Question

A glass spherical paper weight of refractive index $\frac{3}{2}$ and radius 15 cm is placed on a page of a book (choose a letter of the print vertically below the centre of flat base). The position of image of the print from top of sphere is

• A. 60 cm below
• B. 60 cm above
• C. 30 cm below
• D. 15 cm below

Answer 1

Answer: (D)

15 cm below

Answer 2

The problem involves refraction at a spherical surface. We assume the print is located at the center of the spherical paperweight. Given: Refractive index of glass, $n_1 = \frac{3}{2}$ Refractive index of air, $n_2 = 1$ Radius of the sphere, $R = 15$ cm

We use the formula for refraction at a spherical surface: $\frac{n_2}{v} - \frac{n_1}{u} = \frac{n_2 - n_1}{R_{curvature}}$ Here, the object is at the center of the sphere. The pole of the bottom surface is at the bottom of the sphere. The object distance from the pole is $u = R = 15$ cm. The object is in air ($n_1 = 1$), and the image is formed in glass ($n_2 = \frac{3}{2}$). The radius of curvature for the bottom surface is $R_{curvature} = +R = +15$ cm (since the center of curvature is on the side where the image is formed).

Substituting the values: $\frac{\frac{3}{2}}{v} - \frac{1}{15} = \frac{\frac{3}{2} - 1}{15}$ $\frac{3}{2v} - \frac{1}{15} = \frac{\frac{1}{2}}{15}$ $\frac{3}{2v} - \frac{1}{15} = \frac{1}{30}$ $\frac{3}{2v} = \frac{1}{15} + \frac{1}{30} = \frac{2+1}{30} = \frac{3}{30} = \frac{1}{10}$ $v = \frac{3 \times 10}{2} = 15 \text{ cm}$ The image distance $v = 15$ cm is measured from the bottom pole.

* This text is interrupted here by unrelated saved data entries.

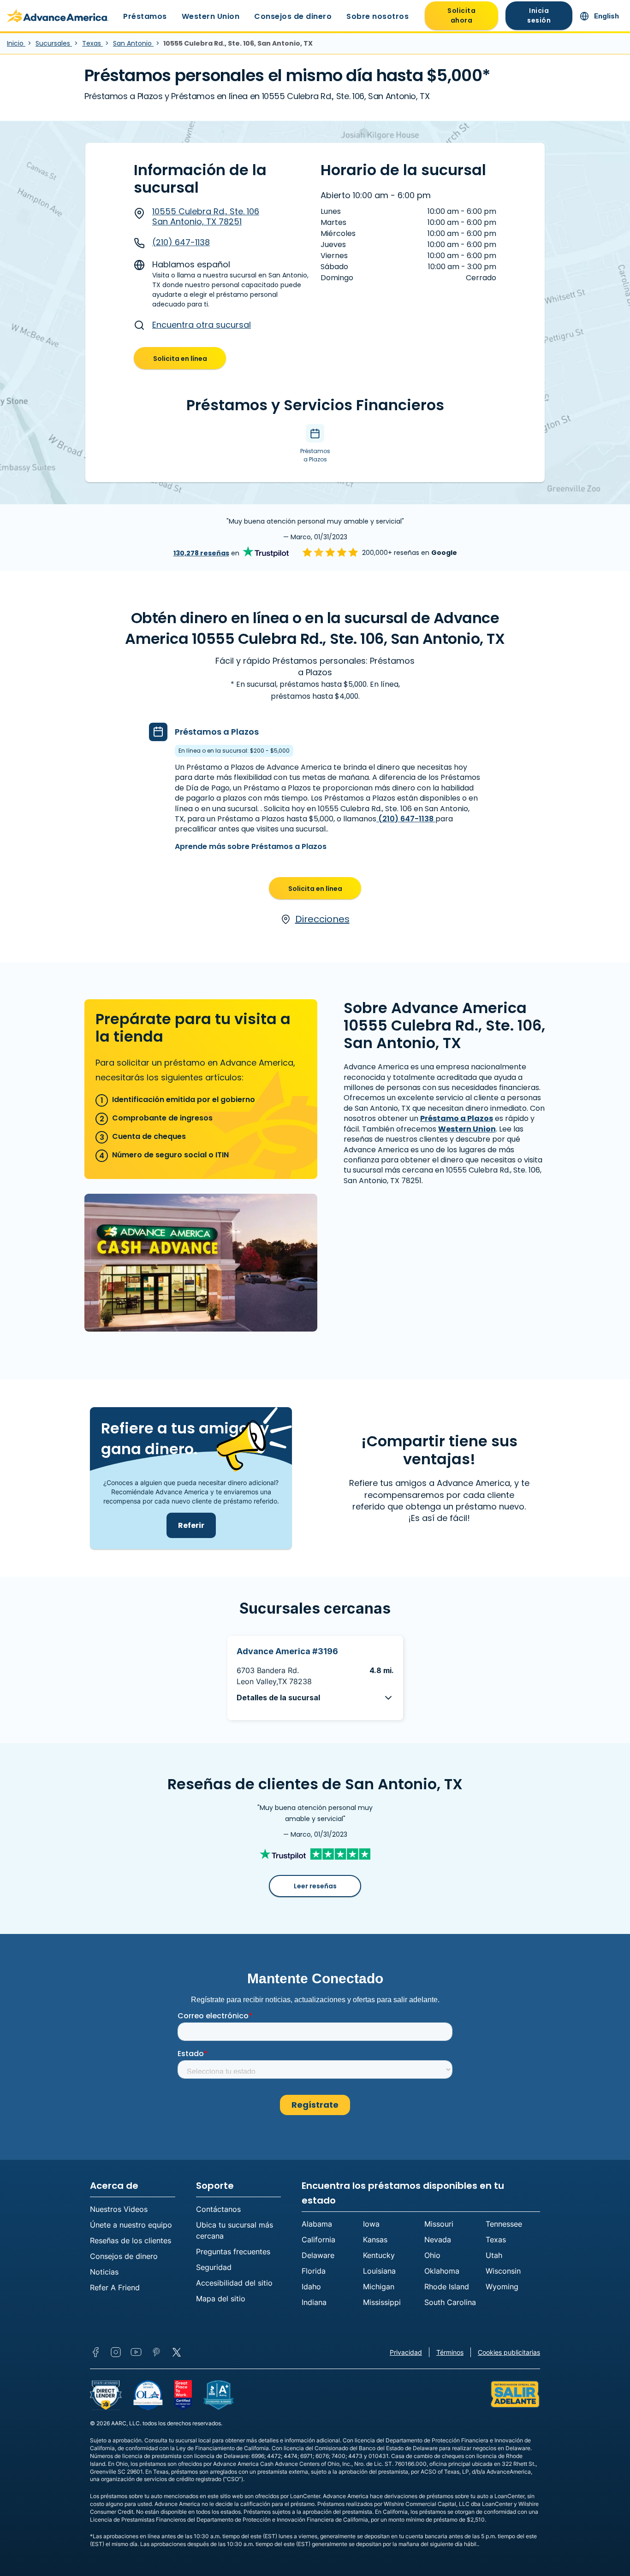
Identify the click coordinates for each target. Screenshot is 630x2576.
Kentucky (379, 2255)
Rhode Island (446, 2286)
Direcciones (322, 919)
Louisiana (379, 2270)
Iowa (371, 2223)
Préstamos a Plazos (217, 731)
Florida (314, 2270)
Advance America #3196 (287, 1651)
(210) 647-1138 (181, 242)
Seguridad (214, 2267)
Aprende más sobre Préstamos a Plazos (251, 846)
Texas (92, 43)
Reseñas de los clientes (130, 2240)
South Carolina (450, 2302)
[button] (315, 1698)
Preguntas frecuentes (233, 2251)
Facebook (95, 2352)
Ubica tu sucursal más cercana (234, 2230)
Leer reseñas (315, 1886)
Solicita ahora (461, 15)
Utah (494, 2255)
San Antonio (133, 43)
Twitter (176, 2352)
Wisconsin (503, 2270)
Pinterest (156, 2352)
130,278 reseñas (201, 553)
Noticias (104, 2271)
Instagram (115, 2352)
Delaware (318, 2255)
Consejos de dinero (293, 16)
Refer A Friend (115, 2287)
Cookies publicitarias (509, 2352)
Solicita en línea (180, 358)
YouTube (136, 2352)
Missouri (438, 2223)
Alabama (317, 2223)
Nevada (437, 2239)
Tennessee (504, 2223)
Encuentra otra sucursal (201, 324)
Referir (191, 1525)
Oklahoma (441, 2270)
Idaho (311, 2286)
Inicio (16, 43)
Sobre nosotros (377, 16)
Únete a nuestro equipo (131, 2224)
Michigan (378, 2286)
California (318, 2239)
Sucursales (54, 43)
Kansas (375, 2239)
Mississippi (382, 2302)
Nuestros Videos (119, 2209)
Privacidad (406, 2352)
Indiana (314, 2302)
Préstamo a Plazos (456, 1118)
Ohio (432, 2255)
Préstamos (145, 16)
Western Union (211, 16)
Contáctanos (218, 2209)
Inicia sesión (539, 15)
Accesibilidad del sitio (234, 2282)
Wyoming (502, 2286)
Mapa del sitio (220, 2298)
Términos (450, 2352)
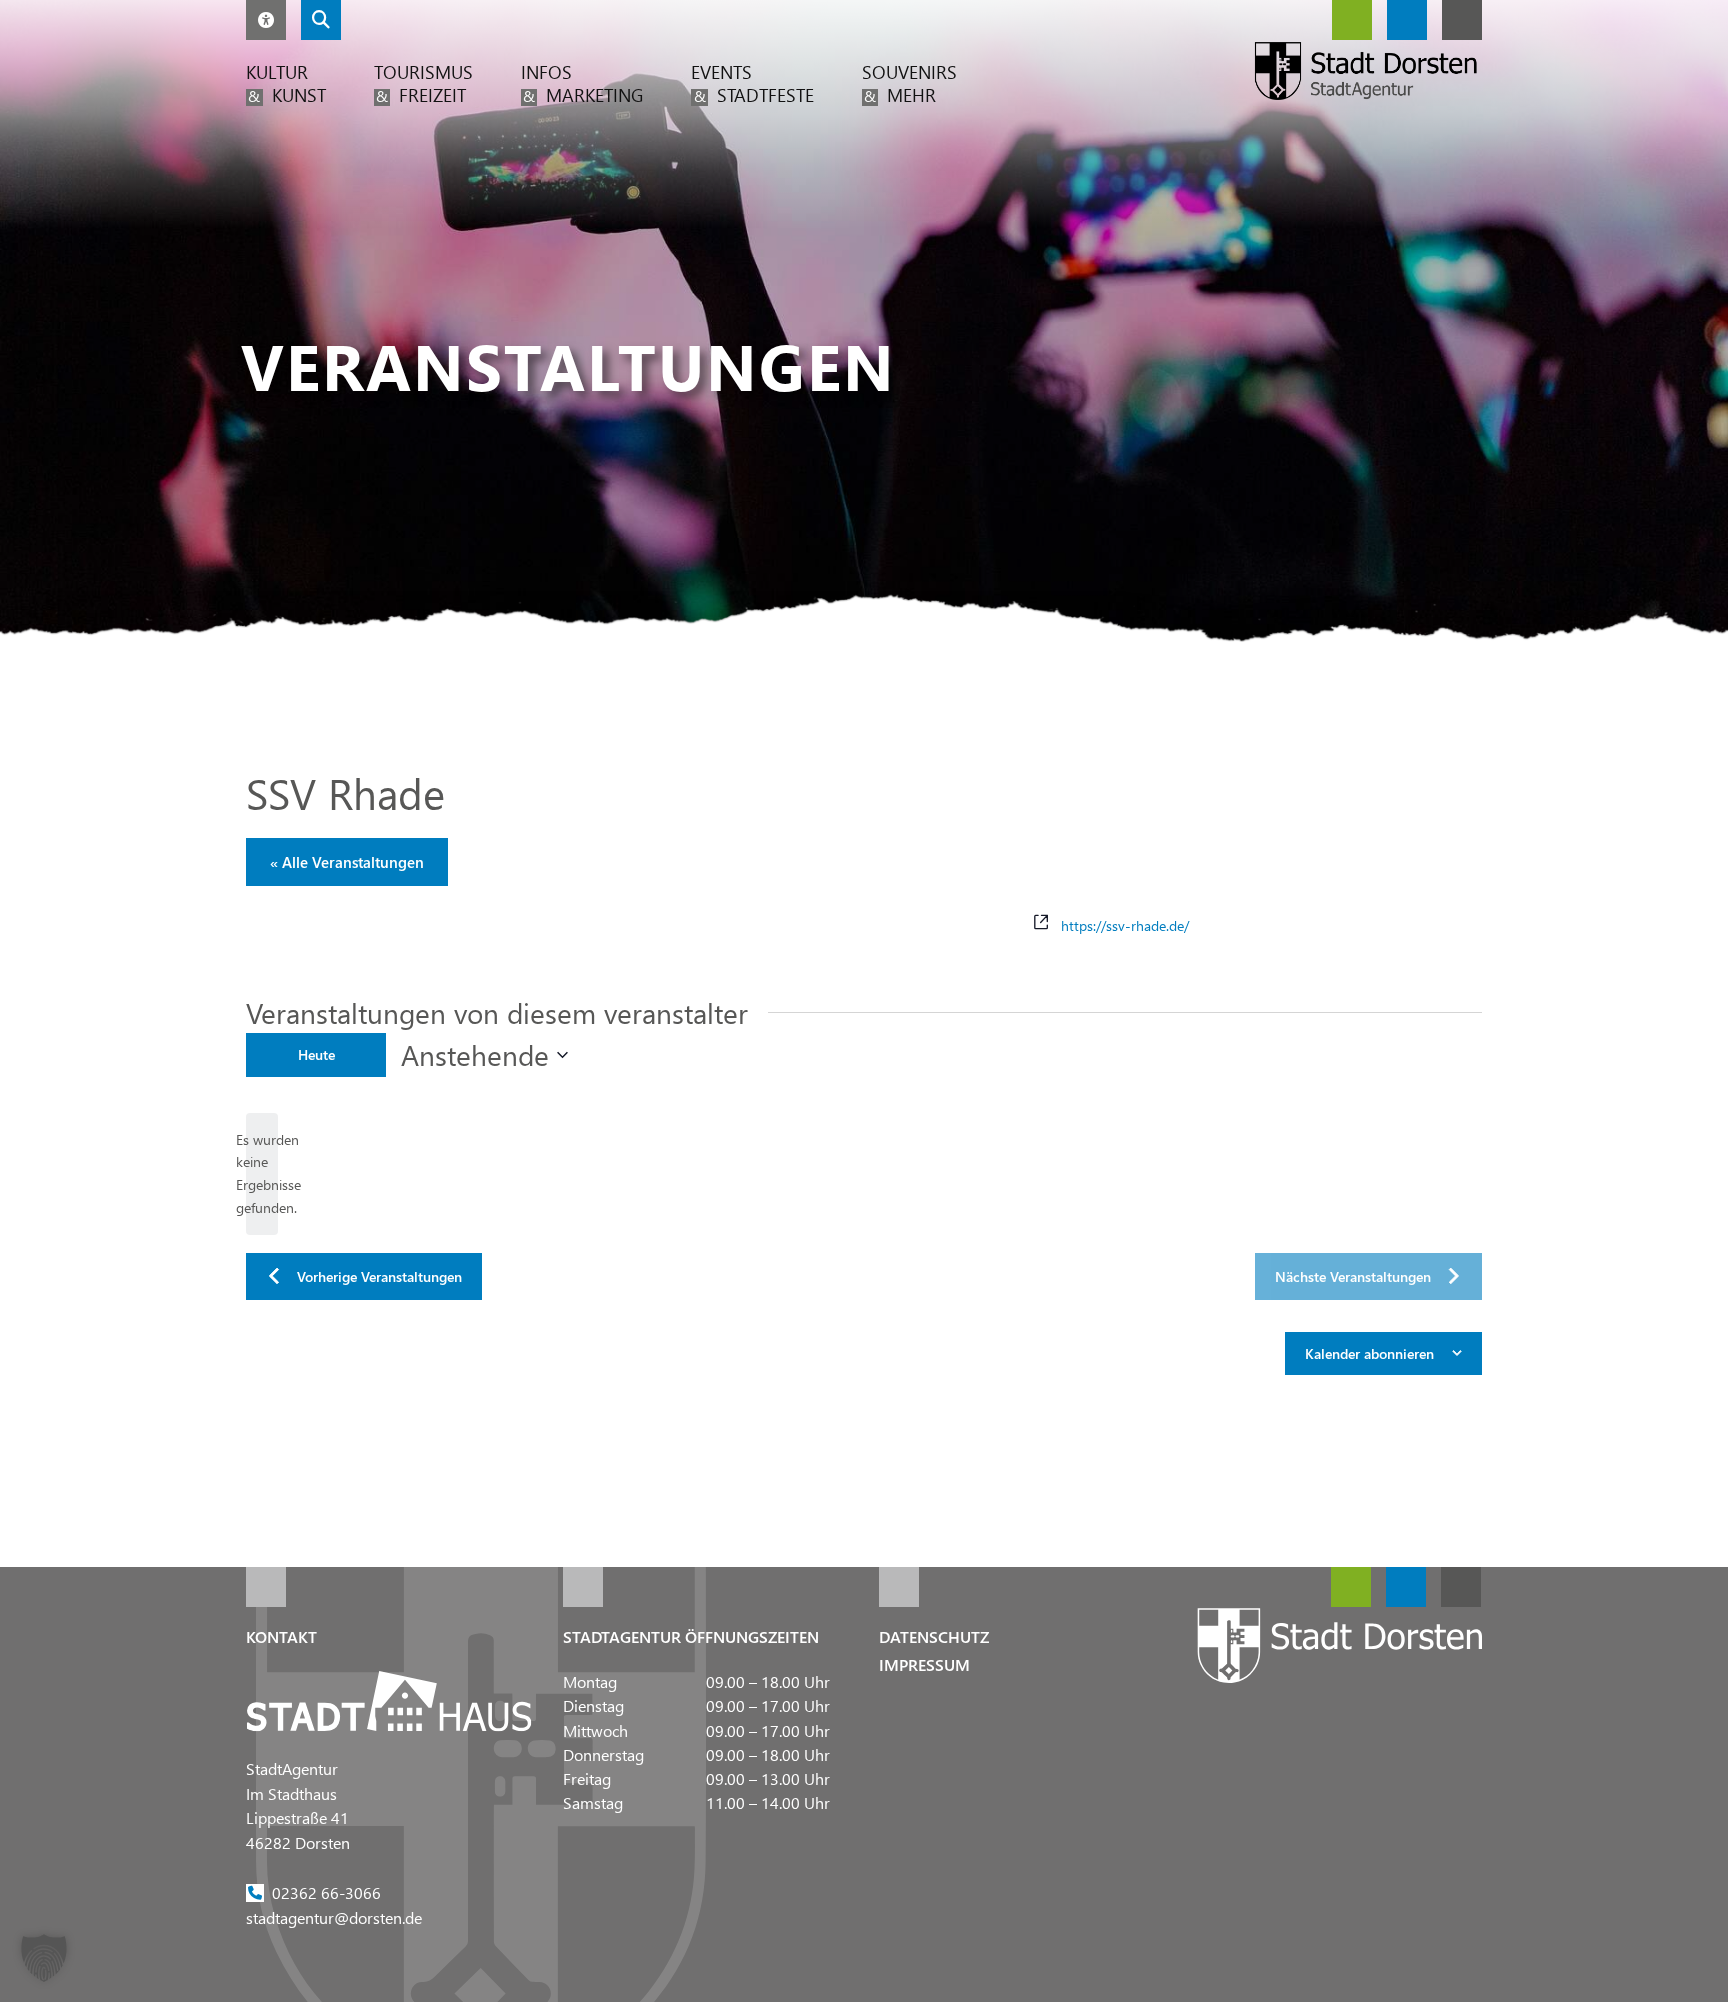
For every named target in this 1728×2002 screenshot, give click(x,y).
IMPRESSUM (924, 1664)
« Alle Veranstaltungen (347, 862)
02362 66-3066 (326, 1891)
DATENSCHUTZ (934, 1636)
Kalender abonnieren (1369, 1353)
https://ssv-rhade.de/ (1125, 924)
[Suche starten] (321, 20)
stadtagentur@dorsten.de (334, 1916)
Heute (316, 1054)
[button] (266, 20)
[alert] (262, 1174)
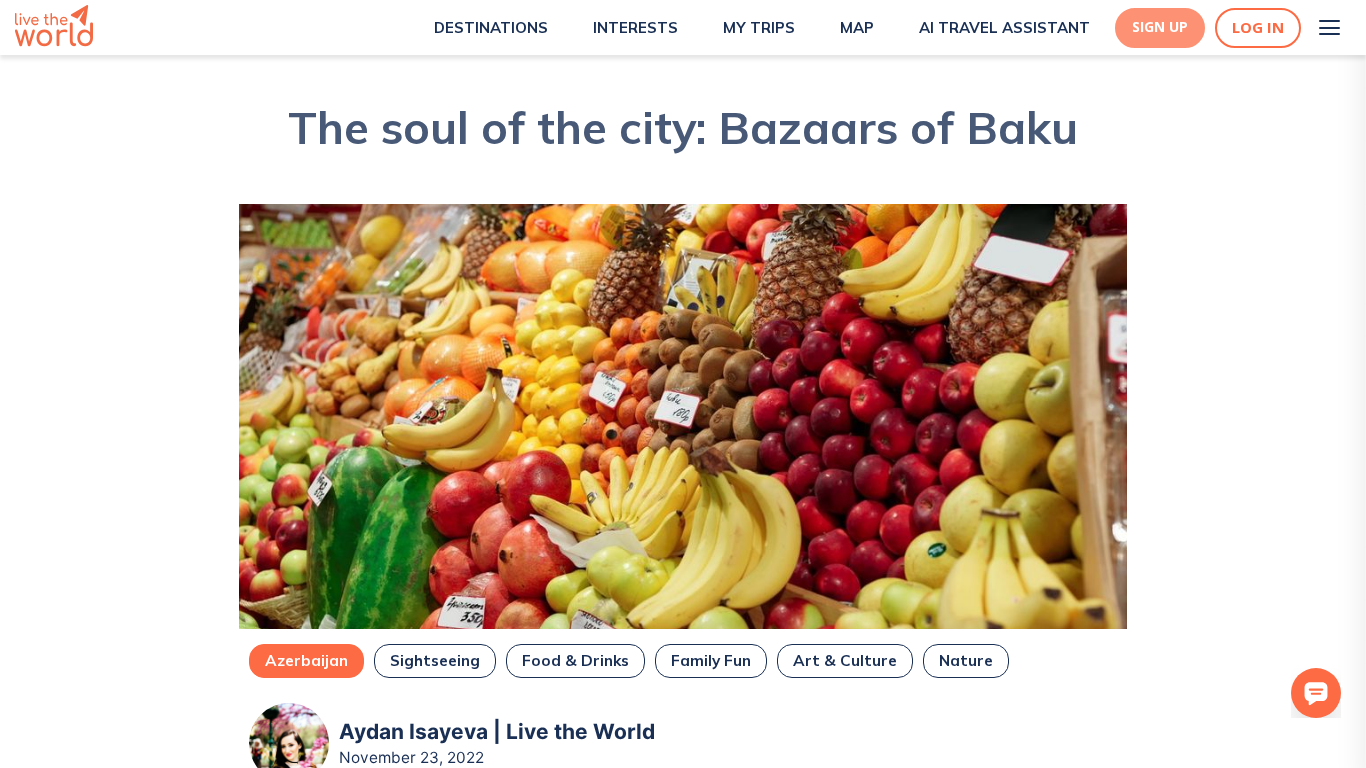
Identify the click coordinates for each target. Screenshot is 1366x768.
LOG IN (1258, 27)
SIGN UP (1160, 27)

Since $v$ is positive, the image is formed 15 cm from the bottom pole, which is the center of the sphere.

The question asks for the position of the image from the top of the sphere. The top of the sphere is at a distance $R = 15$ cm above the center. Therefore, the image, which is at the center, is 15 cm below the top of the sphere.